During a White House event on Wednesday, Feb. 11, President Donald Trump received a bronze trophy naming him the “Undisputed Champion of Beautiful Clean Coal.” The presentation took place as he signed an executive order directing the Pentagon to purchase coal-generated electricity and unveiled $175 million in federal support intended to extend the life of aging coal plants.
Jim Grech, CEO of Peabody Energy, presented Trump with the inaugural trophy from the Washington Coal Club, a pro-coal organization with financial ties to the industry. The award features a bronze figure of a coal miner.
Grech told Trump that coal miners across the country wanted to express their gratitude for his support.
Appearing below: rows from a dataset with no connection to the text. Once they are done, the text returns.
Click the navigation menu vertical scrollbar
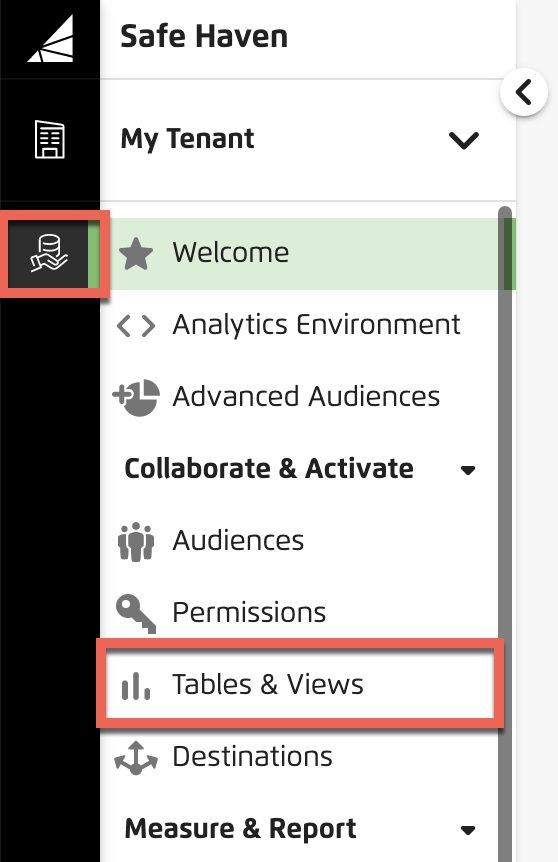[505, 533]
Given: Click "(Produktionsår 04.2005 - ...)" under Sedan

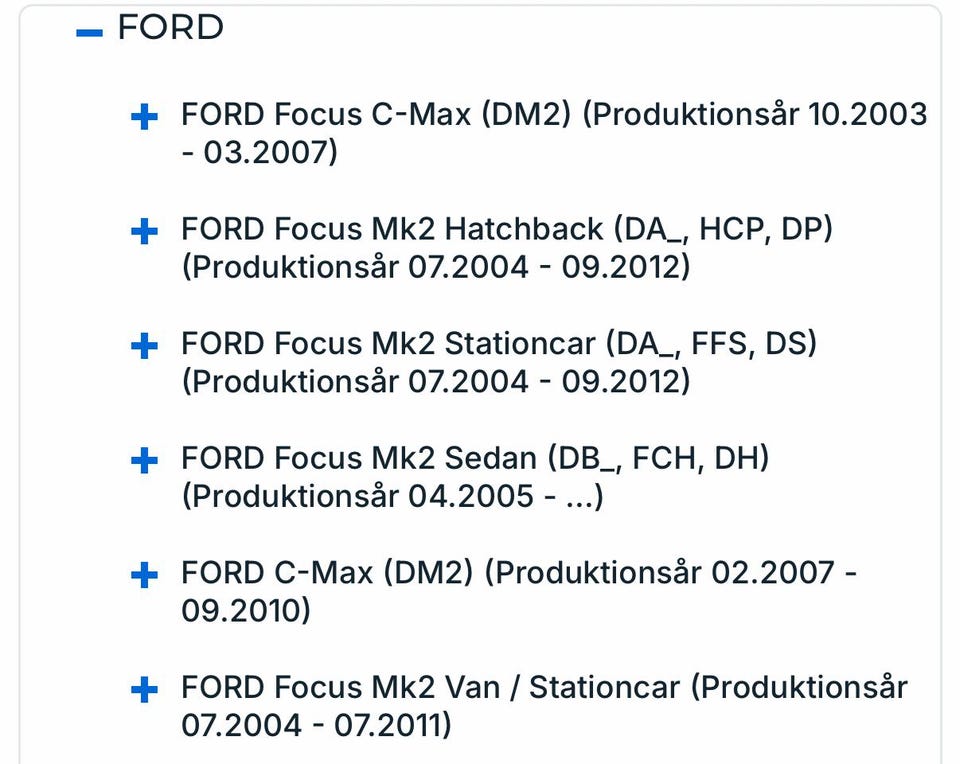Looking at the screenshot, I should [x=392, y=496].
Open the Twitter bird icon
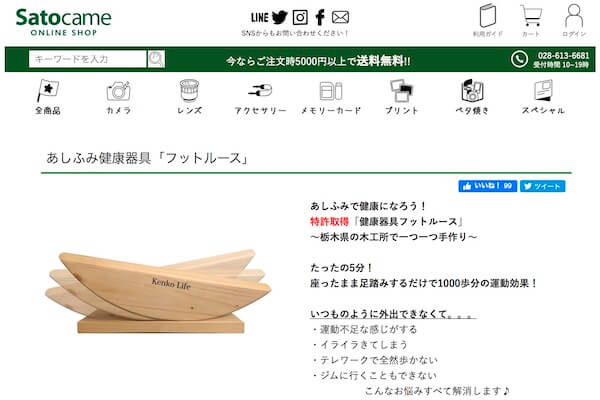 [x=280, y=17]
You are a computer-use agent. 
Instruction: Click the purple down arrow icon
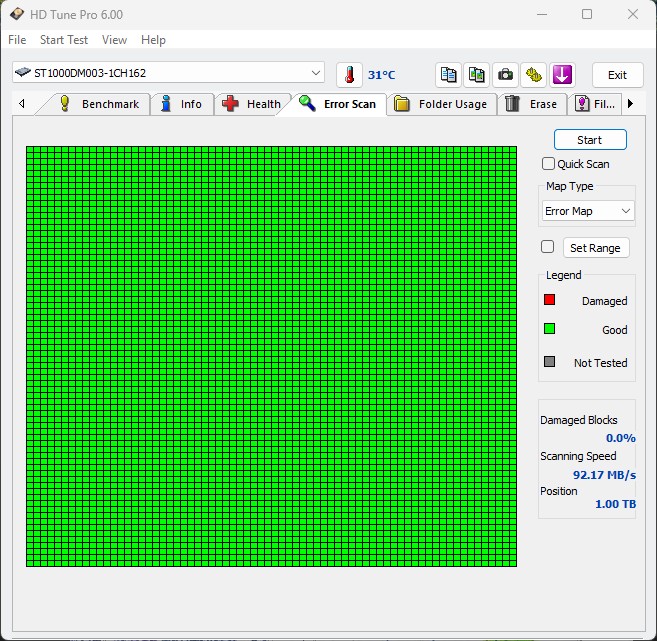coord(562,75)
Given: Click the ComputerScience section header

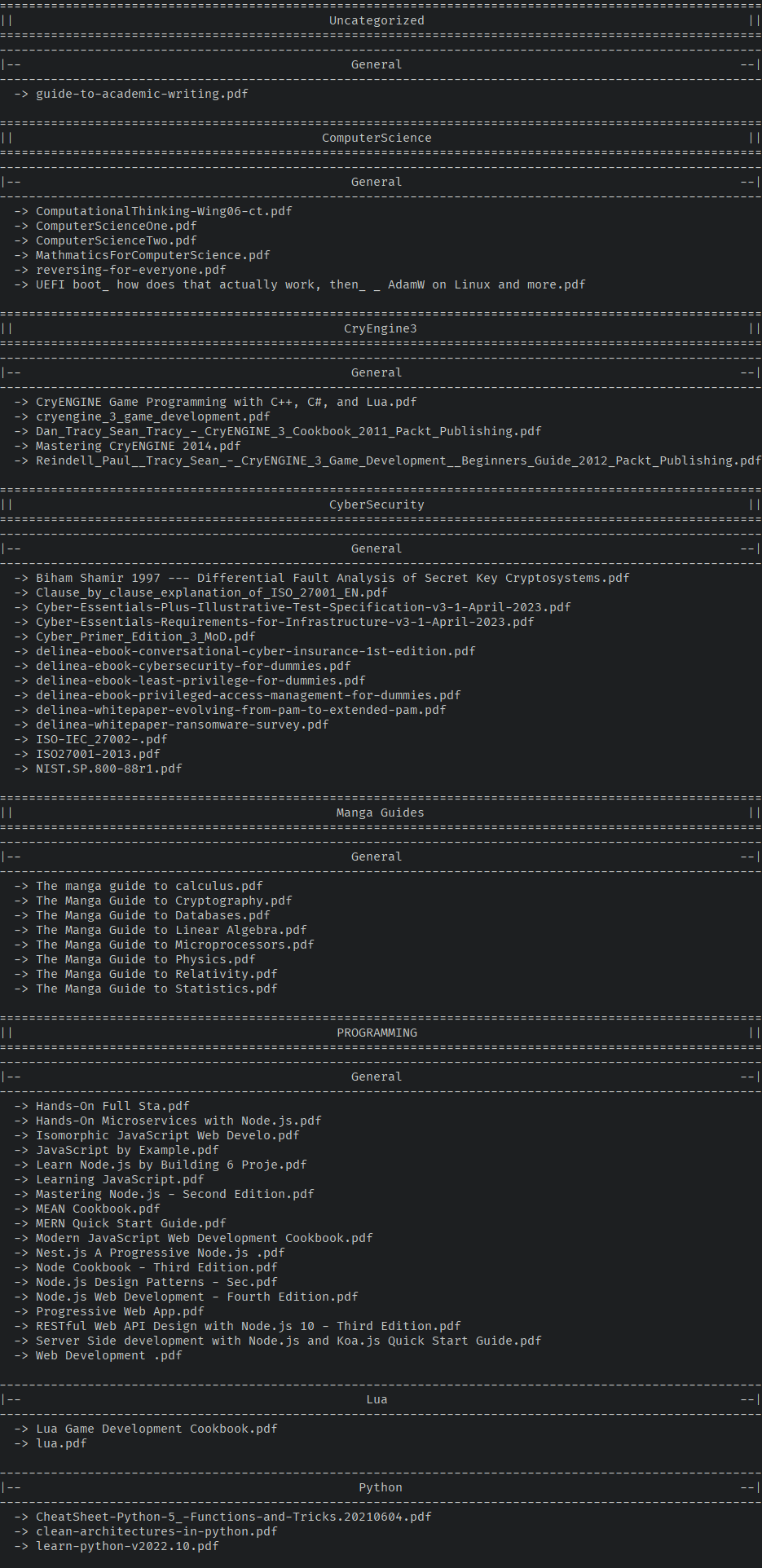Looking at the screenshot, I should 377,138.
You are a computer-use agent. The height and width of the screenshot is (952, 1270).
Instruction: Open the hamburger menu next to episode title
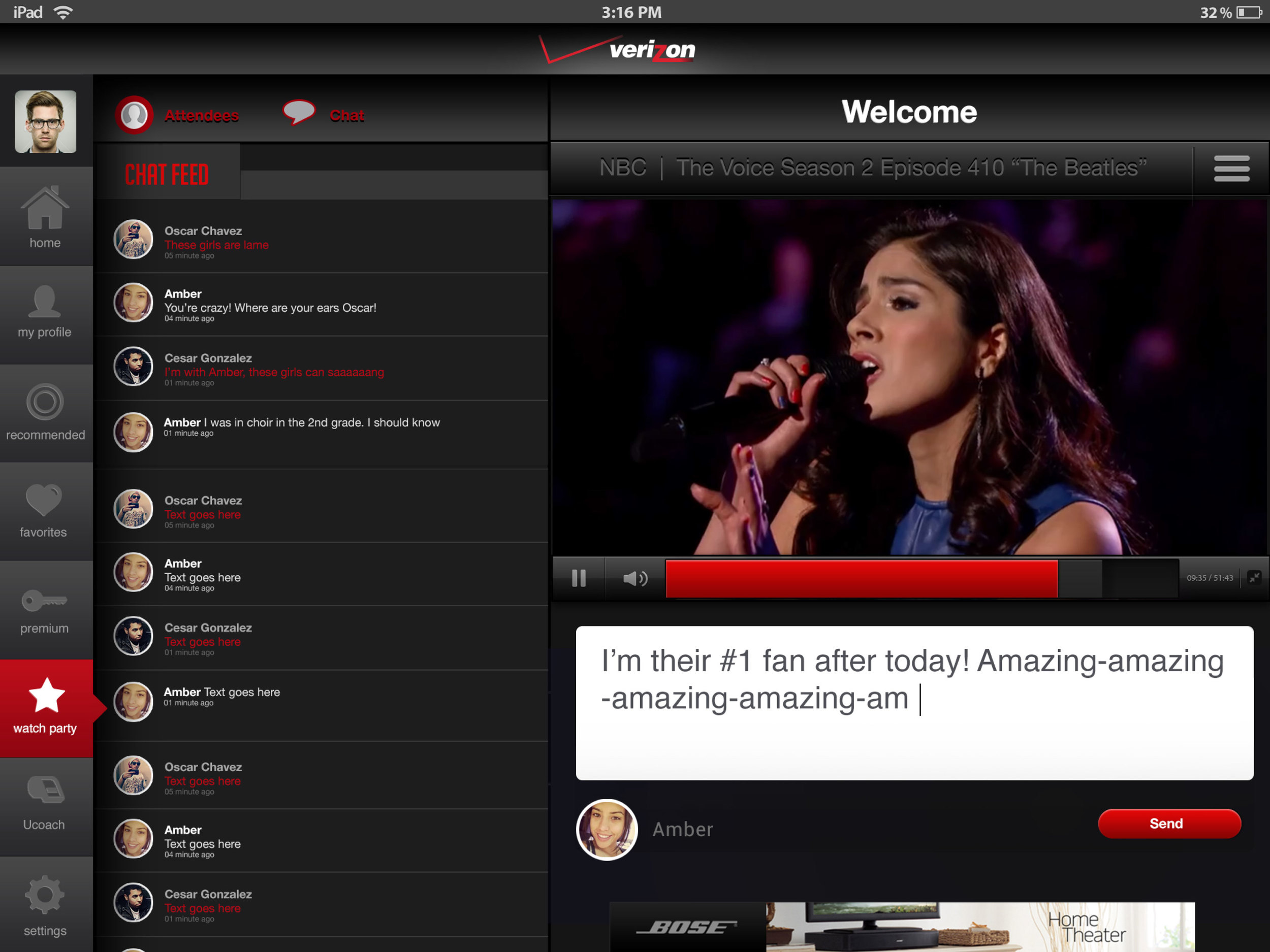click(1231, 168)
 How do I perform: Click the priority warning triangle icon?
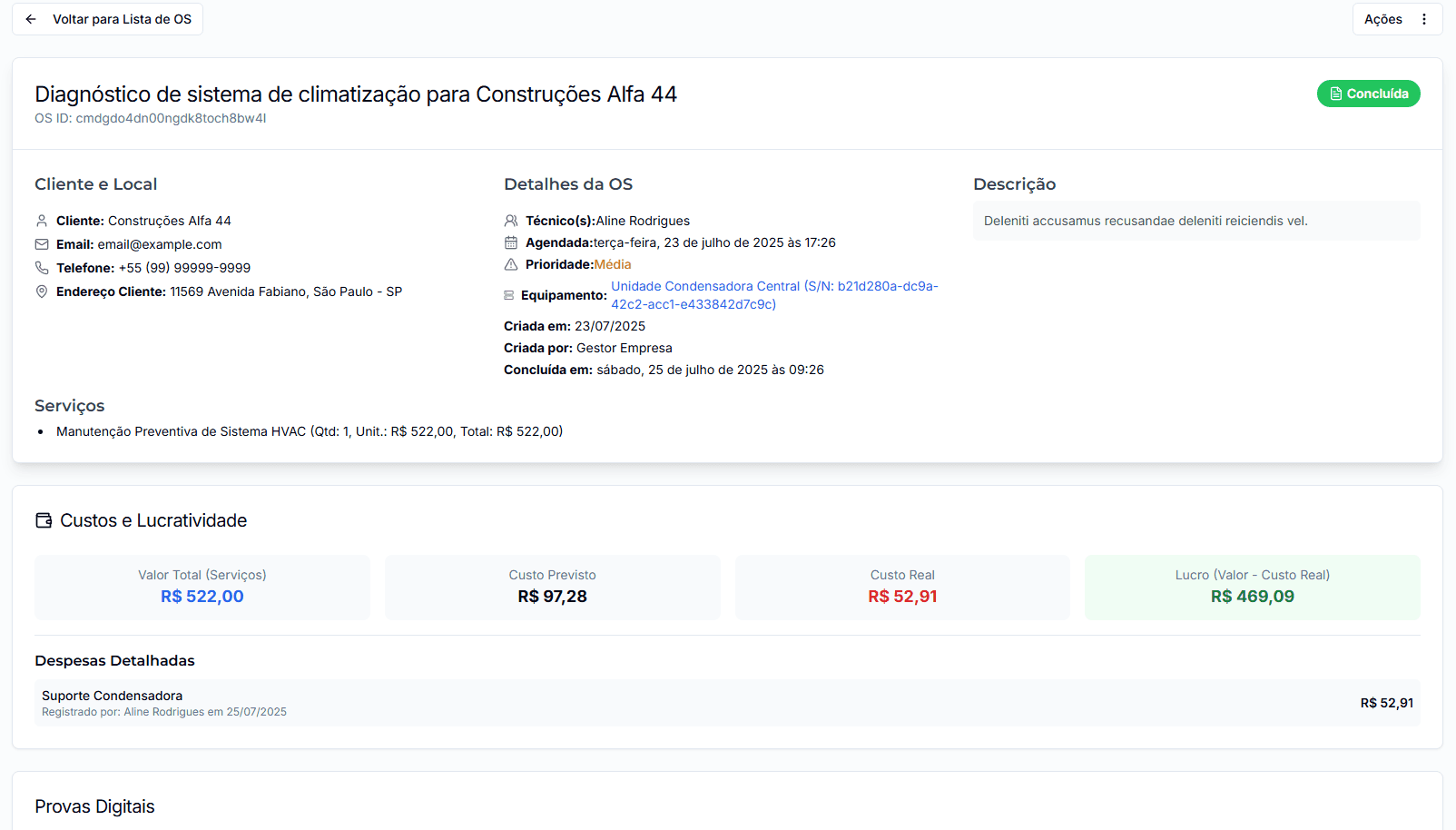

The East Room included more than a dozen coal executives and miners wearing their hard hats.
Before the assembled attendees, Trump signed the executive order instructing Defense Secretary Pete Hegseth and Energy Secretary Chris Wright to seek long-term contracts for coal-powered electricity to serve military bases and essential operations.
“We’re going to be buying a lot of coal through the military now,” Trump said at the event, emphasizing U.S. energy exports and praising miners as workers his administration has backed more than any other.
Meanwhile, the Department of Energy announced plans to allocate $175 million in funding for six projects aimed at modernizing, retrofitting, and prolonging the operation of coal-fired power plants in rural and remote areas of West Virginia, Virginia, Ohio, North Carolina, and Kentucky.
Several Republican lawmakers and cabinet members attended, including House Speaker Mike Johnson, Senator Shelley Moore Capito of West Virginia, EPA Administrator Lee Zeldin, and Interior Secretary Doug Burgum. Senate Majority Whip John Barrasso, Senator Jim Justice of West Virginia, and Senator Marsha Blackburn were also among those present.
The executive order marks the administration’s latest attempt to revive the struggling coal sector, which has experienced significant decline over the past three decades. Coal accounted for about half of U.S. electricity in 2000 but dropped to roughly 16 percent by 2024, according to the Energy Information Administration. Production in 2023 was less than half of its 2008 level.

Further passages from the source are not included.